5.1 spelling- en grammaticacontrole
Veel mensen verwachten dat de spelling- en grammaticacontrole alle fouten opspoort en steeds een correcte oplossing aanbiedt. Dat is helaas niet zo. Wel kan de spellingcontrole een handig hulpmiddel zijn, als je weet hoe je ermee om moet gaan.
De spellingcontrole is niet meer dan de complete woordenlijst van de Nederlandse taal in de computer. Wanneer je de spellingcontrole gebruikt, worden jouw woorden vergeleken met die van de woordenlijst.
Wanneer je in een tekst het woord ‘intervieuw’ typt, maak je een fout.
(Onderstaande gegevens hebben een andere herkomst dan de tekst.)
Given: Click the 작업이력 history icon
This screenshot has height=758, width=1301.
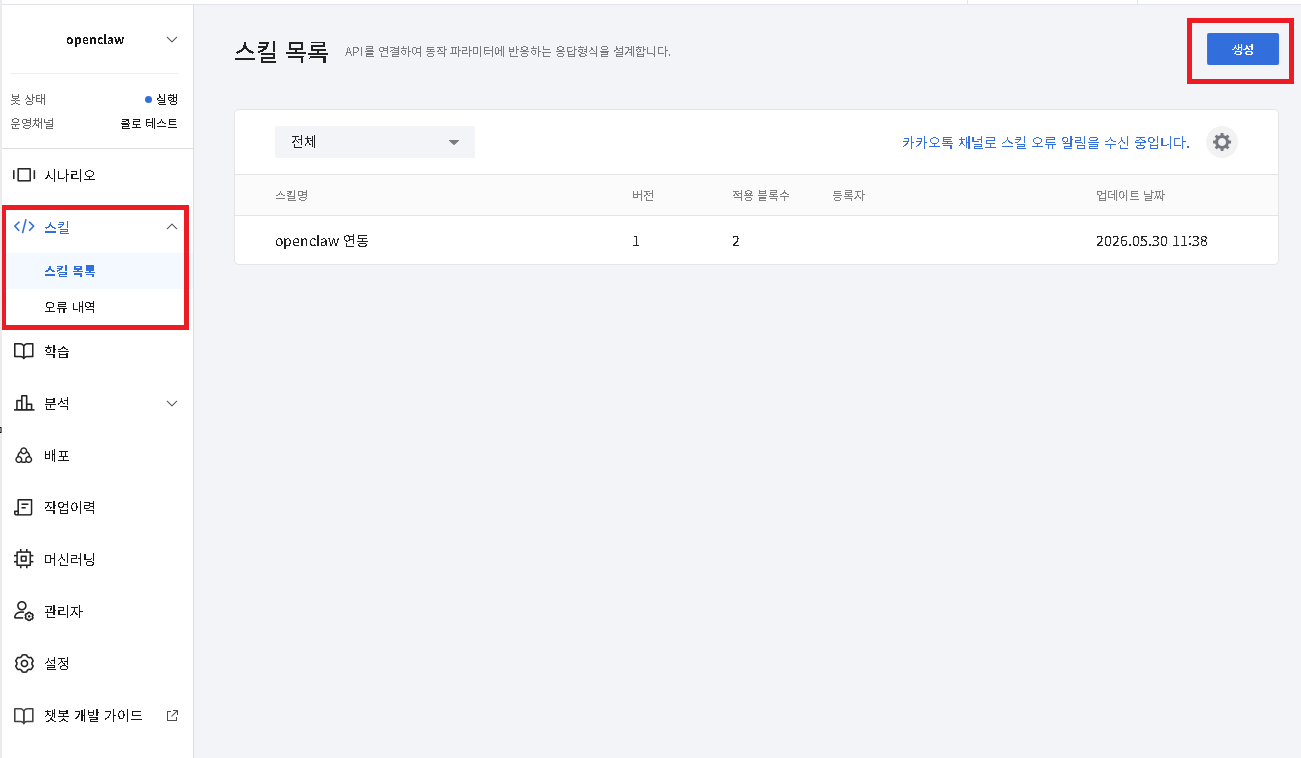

Je schrijft het woord dan immers met een ‘u’, terwijl het zonder moet. Onder het woord verschijnt een rood kringellijntje: intervieuw. Je krijgt de opties interview en interviews. Je weet nu dat je een fout hebt gemaakt en je kunt die herstellen door de juiste optie te kiezen.
Dit kiezen vraagt om zorgvuldigheid. Wanneer je per ongeluk het woord ‘staad’ intypt, krijg je als opties: stad, staat, stat, staand, stade, stads, stand. Kijk dus eerst goed naar je zin en kies de juiste optie.